The invention relates to fluid sampling in living creatures. Particularly, the invention relates to sampling of fluid from the rumens of cattle, sheep, or goats.
Unlike nonruminants (e.g., horses, poultry and swine), ruminants (e.g., cattle, goats and sheep) have a four-compartment stomach. The rumen is the largest compartment and functions as a large fermentation chamber, in which microbes produce volatile fatty acids. These are then absorbed and used by the animal for productive purposes (e.g., milk production and growth). The importance of volatile fatty acids to animal-productivity has resulted in the development of frequent and labor-intensive sampling methods for their determination.
Researchers, large feed companies, and some private laboratories devote considerable resources to measuring the effects of various feeds and feed treatments on ruminal fermentation. The pattern of fermentation in the rumen must be closely monitored using some sort of sampling apparatus to properly determine the nutritional value of diets. Fermentation in the rumen [e.g., the production of volatile fatty acids (acetic, propionic, butyric, and higher acids)] is a dynamic process and a major determinant of the efficiency of animal growth, milk production, and milk composition.
Ruminal sampling methods also are important in veterinary practice. These techniques are responsible for assisting in the diagnosis of digestive diseases and latent or clinical conditions affecting digestion and the well-being of the animal. A critical factor limiting our ability to gather data about ruminal fermentation has been the lack of appropriate sampling methods.
Several factors complicate ruminal sampling; however, most arise from the heterogeneous nature of the ruminal contents and the dynamics of the digestion process. A sample representative of the biological and biochemical environment of the rumen is best collected under standard conditions in relation to time of feeding and location in the rumen, preferably from the center or ventral ruminal sac. Ruminal fluid samples should also be taken over time to account for diurnal changes.

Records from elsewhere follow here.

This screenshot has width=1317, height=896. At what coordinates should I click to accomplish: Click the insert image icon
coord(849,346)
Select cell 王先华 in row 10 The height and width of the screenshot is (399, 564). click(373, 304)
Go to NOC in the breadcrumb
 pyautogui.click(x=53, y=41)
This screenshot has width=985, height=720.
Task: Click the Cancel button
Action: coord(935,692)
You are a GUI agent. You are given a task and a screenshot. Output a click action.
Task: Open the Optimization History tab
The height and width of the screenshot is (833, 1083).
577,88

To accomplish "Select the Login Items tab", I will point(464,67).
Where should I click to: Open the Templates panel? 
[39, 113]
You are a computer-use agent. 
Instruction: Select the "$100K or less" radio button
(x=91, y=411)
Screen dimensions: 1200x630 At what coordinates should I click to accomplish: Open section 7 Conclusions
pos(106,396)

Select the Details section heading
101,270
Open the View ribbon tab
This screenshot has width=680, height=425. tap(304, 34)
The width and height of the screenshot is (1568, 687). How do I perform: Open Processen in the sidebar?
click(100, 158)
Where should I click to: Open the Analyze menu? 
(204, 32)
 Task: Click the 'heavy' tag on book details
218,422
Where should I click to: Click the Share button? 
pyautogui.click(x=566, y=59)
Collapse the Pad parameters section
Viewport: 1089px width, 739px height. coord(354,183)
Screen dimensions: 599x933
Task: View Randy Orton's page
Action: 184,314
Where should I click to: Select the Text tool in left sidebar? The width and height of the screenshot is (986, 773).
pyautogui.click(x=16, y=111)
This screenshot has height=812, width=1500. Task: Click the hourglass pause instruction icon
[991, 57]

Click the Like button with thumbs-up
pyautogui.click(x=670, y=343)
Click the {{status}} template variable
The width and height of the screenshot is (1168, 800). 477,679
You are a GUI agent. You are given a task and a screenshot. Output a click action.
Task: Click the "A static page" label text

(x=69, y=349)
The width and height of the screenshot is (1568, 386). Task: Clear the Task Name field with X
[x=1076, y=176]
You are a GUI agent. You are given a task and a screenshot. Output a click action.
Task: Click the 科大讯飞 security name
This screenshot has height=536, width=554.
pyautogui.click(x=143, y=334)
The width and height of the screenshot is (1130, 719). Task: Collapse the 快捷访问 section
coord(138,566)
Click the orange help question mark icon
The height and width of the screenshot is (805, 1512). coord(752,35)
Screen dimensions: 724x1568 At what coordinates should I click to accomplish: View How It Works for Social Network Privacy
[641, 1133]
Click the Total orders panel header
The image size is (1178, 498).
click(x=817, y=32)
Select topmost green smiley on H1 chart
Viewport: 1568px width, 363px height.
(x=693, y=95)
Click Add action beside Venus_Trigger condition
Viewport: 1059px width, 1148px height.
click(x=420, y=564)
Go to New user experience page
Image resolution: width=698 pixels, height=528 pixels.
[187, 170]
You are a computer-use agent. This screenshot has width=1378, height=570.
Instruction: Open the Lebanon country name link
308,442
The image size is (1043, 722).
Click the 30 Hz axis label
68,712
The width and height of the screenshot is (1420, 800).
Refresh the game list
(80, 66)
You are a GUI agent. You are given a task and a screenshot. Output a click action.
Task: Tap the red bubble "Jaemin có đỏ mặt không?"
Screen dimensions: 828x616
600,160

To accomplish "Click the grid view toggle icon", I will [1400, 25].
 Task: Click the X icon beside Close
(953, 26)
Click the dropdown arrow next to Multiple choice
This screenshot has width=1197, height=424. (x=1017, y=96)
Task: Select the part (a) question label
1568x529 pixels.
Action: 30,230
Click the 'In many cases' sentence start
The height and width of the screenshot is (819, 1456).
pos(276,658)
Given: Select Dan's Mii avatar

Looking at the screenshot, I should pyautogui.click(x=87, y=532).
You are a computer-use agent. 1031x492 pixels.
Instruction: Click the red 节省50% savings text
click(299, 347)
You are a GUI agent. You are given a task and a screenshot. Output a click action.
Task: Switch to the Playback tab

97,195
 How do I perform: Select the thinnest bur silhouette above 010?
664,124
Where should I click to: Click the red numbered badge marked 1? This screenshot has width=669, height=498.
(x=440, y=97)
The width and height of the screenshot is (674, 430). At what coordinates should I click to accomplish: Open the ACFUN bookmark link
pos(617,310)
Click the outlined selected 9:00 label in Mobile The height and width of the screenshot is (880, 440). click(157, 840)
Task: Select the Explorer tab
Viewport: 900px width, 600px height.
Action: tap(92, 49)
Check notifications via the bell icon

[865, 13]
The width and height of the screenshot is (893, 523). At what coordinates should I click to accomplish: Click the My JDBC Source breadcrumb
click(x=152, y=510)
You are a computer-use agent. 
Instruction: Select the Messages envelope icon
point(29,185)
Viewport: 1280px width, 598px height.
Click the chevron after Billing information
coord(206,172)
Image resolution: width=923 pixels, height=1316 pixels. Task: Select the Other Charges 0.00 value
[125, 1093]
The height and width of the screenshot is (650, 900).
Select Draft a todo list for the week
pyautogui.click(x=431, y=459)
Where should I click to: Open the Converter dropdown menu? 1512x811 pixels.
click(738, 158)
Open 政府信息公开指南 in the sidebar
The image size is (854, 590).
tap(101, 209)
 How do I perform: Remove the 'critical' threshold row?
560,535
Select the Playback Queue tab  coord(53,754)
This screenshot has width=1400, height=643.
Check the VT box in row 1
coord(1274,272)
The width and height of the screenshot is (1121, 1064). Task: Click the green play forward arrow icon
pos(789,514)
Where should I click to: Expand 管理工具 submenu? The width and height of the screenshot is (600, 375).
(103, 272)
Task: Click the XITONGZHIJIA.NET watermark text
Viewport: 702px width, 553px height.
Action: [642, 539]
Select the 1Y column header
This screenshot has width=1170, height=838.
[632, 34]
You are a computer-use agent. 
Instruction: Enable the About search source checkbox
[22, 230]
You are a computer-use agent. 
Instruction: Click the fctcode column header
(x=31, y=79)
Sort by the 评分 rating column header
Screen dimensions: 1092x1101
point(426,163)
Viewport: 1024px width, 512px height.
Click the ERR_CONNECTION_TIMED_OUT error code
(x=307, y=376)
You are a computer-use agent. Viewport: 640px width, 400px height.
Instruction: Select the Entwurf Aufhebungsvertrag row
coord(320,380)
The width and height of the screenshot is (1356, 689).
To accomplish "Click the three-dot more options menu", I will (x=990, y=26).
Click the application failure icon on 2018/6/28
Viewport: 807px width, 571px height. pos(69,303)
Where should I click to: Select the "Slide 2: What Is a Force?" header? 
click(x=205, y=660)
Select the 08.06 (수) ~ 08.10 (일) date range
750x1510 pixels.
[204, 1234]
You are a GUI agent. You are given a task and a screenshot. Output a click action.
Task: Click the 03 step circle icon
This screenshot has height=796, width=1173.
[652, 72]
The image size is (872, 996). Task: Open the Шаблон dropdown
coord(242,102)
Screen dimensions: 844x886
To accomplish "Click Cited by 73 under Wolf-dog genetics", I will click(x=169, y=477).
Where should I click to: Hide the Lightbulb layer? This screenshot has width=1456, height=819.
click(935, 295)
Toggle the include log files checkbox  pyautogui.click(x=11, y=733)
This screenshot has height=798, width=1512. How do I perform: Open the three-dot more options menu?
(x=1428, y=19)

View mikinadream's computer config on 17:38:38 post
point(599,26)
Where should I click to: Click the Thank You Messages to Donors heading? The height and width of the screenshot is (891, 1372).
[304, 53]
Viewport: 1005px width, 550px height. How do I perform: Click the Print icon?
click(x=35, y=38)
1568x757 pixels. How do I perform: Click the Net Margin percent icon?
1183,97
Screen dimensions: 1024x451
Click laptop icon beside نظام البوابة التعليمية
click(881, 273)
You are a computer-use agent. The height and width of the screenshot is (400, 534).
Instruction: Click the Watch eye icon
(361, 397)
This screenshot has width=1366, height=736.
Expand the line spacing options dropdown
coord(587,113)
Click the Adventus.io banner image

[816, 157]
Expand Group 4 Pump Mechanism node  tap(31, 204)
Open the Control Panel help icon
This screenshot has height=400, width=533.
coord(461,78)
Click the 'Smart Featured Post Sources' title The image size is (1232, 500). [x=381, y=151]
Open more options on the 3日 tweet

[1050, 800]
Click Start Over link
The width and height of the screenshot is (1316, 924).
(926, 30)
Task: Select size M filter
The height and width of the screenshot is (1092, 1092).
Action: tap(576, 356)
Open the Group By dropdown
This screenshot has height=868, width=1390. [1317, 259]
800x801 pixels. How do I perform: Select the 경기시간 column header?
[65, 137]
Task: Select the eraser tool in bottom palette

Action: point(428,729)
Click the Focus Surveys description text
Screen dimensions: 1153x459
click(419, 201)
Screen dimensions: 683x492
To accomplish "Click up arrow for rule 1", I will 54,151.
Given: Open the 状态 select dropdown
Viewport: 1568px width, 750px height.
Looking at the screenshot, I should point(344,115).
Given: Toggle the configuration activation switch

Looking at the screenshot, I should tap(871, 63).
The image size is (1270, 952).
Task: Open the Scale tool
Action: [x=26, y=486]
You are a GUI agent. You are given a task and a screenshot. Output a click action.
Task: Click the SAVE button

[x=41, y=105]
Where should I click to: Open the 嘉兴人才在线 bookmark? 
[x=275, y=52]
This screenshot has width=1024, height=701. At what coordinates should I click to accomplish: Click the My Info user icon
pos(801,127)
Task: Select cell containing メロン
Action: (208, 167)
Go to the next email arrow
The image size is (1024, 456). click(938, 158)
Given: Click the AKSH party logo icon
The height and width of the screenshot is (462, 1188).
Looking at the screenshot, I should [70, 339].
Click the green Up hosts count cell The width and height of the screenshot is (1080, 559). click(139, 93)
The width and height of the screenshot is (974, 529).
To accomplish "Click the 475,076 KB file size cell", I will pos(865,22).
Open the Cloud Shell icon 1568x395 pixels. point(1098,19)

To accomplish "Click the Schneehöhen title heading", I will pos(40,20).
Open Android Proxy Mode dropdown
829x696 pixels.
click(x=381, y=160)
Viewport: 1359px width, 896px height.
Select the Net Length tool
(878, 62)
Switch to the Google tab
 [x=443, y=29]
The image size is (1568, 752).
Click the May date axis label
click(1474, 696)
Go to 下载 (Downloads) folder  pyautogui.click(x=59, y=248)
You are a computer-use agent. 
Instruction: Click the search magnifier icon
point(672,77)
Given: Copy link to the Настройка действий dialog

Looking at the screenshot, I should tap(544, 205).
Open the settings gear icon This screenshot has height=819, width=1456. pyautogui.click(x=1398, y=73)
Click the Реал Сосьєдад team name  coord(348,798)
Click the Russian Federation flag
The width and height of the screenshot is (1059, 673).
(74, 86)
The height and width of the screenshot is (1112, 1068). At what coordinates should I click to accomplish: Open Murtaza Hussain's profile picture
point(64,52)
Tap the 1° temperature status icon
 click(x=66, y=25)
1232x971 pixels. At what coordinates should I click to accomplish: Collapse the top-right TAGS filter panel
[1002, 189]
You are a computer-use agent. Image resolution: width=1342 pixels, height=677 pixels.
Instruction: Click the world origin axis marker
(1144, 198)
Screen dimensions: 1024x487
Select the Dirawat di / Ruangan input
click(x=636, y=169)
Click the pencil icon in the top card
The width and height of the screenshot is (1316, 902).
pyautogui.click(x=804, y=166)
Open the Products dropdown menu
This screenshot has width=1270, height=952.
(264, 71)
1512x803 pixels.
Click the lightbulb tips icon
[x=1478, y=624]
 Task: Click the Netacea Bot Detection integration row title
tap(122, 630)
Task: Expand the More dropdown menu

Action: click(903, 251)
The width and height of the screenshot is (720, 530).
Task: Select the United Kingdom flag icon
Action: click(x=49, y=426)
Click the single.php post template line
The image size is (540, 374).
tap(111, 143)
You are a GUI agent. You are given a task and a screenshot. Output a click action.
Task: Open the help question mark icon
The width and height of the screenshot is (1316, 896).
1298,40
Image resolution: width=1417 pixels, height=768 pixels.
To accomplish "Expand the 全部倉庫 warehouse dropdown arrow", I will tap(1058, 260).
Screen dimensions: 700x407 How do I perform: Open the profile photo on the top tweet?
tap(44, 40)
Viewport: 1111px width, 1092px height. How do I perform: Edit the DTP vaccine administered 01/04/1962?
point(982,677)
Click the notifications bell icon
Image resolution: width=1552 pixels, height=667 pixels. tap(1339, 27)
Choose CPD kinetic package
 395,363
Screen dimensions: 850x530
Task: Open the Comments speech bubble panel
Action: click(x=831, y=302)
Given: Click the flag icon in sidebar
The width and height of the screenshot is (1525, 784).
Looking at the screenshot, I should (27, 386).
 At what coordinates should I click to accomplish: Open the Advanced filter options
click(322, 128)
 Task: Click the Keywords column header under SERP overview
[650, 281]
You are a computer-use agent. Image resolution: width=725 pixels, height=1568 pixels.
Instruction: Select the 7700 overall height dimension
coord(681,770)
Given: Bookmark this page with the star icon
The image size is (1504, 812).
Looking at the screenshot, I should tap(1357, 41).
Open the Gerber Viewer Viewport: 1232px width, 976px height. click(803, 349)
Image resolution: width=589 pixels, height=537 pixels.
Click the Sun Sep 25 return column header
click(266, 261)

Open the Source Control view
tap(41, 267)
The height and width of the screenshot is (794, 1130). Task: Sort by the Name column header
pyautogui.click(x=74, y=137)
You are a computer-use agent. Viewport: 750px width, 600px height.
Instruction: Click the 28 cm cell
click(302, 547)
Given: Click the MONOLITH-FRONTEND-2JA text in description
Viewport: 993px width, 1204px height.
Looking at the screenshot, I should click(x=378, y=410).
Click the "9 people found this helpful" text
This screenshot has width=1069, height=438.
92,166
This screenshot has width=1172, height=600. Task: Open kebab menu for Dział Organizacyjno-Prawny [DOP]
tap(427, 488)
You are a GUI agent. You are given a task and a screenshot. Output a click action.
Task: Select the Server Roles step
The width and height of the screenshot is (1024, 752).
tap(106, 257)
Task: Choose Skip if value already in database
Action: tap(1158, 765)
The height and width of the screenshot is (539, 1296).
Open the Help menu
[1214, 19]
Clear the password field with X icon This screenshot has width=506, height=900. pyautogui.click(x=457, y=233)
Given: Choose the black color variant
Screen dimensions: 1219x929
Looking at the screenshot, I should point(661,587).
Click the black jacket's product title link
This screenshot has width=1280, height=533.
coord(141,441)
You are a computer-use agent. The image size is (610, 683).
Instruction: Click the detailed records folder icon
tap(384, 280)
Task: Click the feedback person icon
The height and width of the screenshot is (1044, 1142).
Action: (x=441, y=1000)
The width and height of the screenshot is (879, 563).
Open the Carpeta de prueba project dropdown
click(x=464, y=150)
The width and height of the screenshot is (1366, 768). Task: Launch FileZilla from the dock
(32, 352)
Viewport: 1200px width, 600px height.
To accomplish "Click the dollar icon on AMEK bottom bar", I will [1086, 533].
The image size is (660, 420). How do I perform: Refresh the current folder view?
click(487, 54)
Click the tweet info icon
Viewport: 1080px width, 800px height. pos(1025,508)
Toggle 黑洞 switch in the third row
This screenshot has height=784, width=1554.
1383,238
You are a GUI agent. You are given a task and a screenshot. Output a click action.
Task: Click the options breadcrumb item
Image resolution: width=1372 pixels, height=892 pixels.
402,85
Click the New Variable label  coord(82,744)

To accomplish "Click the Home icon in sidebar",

Conventional methods of collecting ruminal fluid may not produce representative samples in terms of quality and quantity, while methods able to provide representative samples are often impractical. The various approaches currently used to obtain samples of ruminal fluid are:
1. Description
Digesta fluid samples have been obtained at slaughter for many years [e.g., Ulyatt, M. J. et al. 1984. Effect of intake and feeding frequency behavior and quantitative aspects of digestion in sheep fed chaffed lucerne hay. J. Agr. Sci. (Camb.): 102:645]. The technique has proved most useful for sampling digesta fluid in wild animals, although occasionally it has been employed in agricultural studies.
2. Problems
a. The main disadvantage of sampling at slaughter is that only single samples are obtained. Rarely does such a sampling scheme fit into current experiments on valuable livestock or endangered animals. It has been used recently only in very intensive experiments with few animals. Even more rarely is it used with wild animals.
b. Standard technique also requires that feed be withheld from animals for some interval before slaughter. This artificial situation makes the samples obtained less valuable. Special arrangements have sometimes been made at slaughter to allow rapid sampling after exsanguination.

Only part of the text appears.